### Try it
Give back an exact copy of the lines in the records below, from the line that has "Instruction: Open the cutout mode tab" through the line that has "Given: Click the email or phone search field", and nothing besides.

***** Task material *****

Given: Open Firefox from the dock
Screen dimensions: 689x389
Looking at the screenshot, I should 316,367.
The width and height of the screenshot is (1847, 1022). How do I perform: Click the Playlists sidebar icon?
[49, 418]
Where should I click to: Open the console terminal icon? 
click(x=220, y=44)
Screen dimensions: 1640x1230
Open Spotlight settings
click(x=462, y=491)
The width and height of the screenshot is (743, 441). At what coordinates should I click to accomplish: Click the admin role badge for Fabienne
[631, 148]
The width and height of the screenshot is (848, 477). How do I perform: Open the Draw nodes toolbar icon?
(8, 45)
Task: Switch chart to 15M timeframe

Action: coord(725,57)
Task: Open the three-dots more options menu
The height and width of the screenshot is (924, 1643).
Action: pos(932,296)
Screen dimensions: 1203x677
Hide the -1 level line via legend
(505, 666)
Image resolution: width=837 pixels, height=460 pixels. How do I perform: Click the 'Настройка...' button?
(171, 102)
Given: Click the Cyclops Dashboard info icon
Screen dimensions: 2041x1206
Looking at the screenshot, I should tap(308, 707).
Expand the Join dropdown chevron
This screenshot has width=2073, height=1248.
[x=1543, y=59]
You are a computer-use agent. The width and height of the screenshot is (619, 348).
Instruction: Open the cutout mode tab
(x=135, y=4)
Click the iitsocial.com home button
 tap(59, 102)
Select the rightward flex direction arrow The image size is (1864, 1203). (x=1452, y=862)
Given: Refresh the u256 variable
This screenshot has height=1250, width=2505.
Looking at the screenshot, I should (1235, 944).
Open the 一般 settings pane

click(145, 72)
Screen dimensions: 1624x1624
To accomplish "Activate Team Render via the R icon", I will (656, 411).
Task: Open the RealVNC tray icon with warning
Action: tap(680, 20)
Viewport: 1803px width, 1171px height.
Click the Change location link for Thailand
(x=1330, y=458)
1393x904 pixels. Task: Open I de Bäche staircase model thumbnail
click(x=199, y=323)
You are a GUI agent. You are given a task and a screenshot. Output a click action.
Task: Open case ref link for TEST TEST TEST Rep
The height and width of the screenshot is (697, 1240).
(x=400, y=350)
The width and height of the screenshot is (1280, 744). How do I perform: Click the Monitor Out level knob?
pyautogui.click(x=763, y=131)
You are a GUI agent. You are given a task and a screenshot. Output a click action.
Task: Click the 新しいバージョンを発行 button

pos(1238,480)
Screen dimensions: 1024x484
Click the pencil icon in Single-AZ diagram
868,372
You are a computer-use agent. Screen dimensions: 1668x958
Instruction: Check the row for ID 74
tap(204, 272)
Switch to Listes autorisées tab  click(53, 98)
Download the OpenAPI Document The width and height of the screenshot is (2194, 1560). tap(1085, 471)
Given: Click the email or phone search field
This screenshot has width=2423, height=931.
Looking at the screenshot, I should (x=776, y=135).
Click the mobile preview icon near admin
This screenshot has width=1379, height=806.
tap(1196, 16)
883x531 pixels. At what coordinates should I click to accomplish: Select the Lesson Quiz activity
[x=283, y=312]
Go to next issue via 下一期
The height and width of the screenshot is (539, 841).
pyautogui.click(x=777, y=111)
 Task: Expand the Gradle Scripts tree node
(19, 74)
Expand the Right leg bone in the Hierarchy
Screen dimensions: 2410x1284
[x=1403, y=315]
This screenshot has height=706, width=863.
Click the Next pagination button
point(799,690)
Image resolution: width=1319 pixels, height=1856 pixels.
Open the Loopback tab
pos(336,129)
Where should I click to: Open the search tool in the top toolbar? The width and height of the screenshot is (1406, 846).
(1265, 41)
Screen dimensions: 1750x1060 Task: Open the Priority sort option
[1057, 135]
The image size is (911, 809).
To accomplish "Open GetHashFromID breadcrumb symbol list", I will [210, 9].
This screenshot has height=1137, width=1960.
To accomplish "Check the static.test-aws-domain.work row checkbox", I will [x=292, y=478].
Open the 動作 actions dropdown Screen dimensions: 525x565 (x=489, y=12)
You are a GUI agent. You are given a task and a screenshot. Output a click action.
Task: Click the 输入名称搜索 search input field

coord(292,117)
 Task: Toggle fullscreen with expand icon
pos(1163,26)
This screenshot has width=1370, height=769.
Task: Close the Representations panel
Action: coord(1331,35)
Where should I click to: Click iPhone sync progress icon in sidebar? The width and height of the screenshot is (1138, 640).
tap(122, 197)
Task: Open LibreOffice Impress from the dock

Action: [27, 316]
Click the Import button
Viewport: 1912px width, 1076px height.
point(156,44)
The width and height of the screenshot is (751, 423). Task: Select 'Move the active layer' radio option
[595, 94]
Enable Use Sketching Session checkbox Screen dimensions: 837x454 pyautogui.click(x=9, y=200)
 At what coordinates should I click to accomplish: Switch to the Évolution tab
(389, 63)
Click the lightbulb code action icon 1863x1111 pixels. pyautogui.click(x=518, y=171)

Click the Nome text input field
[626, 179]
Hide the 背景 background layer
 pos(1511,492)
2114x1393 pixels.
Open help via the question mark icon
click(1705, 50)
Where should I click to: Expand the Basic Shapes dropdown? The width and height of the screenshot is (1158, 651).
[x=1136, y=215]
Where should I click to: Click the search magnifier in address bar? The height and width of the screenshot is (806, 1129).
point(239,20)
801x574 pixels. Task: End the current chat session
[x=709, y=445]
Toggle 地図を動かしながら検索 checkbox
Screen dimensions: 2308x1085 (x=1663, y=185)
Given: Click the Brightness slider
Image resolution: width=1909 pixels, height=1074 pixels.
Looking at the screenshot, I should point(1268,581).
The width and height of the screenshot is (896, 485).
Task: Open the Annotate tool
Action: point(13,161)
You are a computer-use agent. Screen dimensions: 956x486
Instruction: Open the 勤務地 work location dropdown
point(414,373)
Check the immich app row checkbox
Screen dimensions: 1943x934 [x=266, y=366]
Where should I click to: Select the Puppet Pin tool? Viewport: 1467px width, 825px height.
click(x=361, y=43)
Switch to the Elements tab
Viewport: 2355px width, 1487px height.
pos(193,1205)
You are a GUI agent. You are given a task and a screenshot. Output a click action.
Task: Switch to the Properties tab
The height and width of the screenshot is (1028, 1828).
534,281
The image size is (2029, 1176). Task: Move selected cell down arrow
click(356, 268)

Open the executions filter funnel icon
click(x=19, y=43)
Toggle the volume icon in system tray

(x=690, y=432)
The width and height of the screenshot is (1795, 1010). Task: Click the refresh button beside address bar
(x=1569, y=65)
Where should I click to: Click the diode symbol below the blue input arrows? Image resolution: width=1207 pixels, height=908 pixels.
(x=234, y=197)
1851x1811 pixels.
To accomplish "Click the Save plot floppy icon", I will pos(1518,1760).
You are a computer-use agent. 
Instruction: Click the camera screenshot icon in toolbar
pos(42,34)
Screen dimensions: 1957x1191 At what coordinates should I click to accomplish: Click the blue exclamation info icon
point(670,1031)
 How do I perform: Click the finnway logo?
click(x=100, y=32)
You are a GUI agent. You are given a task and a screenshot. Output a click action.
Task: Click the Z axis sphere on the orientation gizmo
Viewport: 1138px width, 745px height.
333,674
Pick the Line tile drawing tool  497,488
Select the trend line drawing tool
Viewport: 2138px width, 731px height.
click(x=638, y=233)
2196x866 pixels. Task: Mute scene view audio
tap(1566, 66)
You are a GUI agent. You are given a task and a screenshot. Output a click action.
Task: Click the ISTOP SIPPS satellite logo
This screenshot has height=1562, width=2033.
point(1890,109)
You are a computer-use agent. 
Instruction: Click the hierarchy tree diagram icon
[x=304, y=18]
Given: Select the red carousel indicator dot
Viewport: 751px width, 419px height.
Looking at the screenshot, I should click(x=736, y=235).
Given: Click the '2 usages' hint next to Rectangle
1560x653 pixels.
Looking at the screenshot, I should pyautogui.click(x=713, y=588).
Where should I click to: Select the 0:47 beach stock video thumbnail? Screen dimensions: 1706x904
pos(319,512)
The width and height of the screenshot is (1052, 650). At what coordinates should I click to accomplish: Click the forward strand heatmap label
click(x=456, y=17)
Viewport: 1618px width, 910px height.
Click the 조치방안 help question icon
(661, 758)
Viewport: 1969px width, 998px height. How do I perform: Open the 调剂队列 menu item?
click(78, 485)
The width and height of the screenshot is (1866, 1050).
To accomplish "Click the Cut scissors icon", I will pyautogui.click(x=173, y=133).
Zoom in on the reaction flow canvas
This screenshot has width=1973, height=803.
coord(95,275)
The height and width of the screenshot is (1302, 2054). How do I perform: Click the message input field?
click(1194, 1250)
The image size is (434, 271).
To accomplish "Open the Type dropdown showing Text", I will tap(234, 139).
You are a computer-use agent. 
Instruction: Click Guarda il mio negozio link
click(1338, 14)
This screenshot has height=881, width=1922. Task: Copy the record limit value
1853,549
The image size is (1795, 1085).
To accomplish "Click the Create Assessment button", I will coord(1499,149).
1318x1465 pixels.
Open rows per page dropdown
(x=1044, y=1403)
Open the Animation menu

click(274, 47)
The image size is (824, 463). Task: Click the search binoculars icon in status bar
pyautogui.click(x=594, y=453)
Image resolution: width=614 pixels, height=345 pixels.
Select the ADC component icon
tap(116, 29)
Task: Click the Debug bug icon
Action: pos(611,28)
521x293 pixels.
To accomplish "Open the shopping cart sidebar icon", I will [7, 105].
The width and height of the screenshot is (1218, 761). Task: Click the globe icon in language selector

*****

### Answer for this exercise
Instruction: Open the cutout mode tab
(x=135, y=4)
Click the iitsocial.com home button
 tap(59, 102)
Select the rightward flex direction arrow The image size is (1864, 1203). (x=1452, y=862)
Given: Refresh the u256 variable
This screenshot has height=1250, width=2505.
Looking at the screenshot, I should (1235, 944).
Open the 一般 settings pane

click(145, 72)
Screen dimensions: 1624x1624
To accomplish "Activate Team Render via the R icon", I will (656, 411).
Task: Open the RealVNC tray icon with warning
Action: tap(680, 20)
Viewport: 1803px width, 1171px height.
Click the Change location link for Thailand
(x=1330, y=458)
1393x904 pixels. Task: Open I de Bäche staircase model thumbnail
click(x=199, y=323)
You are a GUI agent. You are given a task and a screenshot. Output a click action.
Task: Open case ref link for TEST TEST TEST Rep
The height and width of the screenshot is (697, 1240).
(x=400, y=350)
The width and height of the screenshot is (1280, 744). How do I perform: Click the Monitor Out level knob?
pyautogui.click(x=763, y=131)
You are a GUI agent. You are given a task and a screenshot. Output a click action.
Task: Click the 新しいバージョンを発行 button

pos(1238,480)
Screen dimensions: 1024x484
Click the pencil icon in Single-AZ diagram
868,372
You are a computer-use agent. Screen dimensions: 1668x958
Instruction: Check the row for ID 74
tap(204, 272)
Switch to Listes autorisées tab  click(53, 98)
Download the OpenAPI Document The width and height of the screenshot is (2194, 1560). tap(1085, 471)
Given: Click the email or phone search field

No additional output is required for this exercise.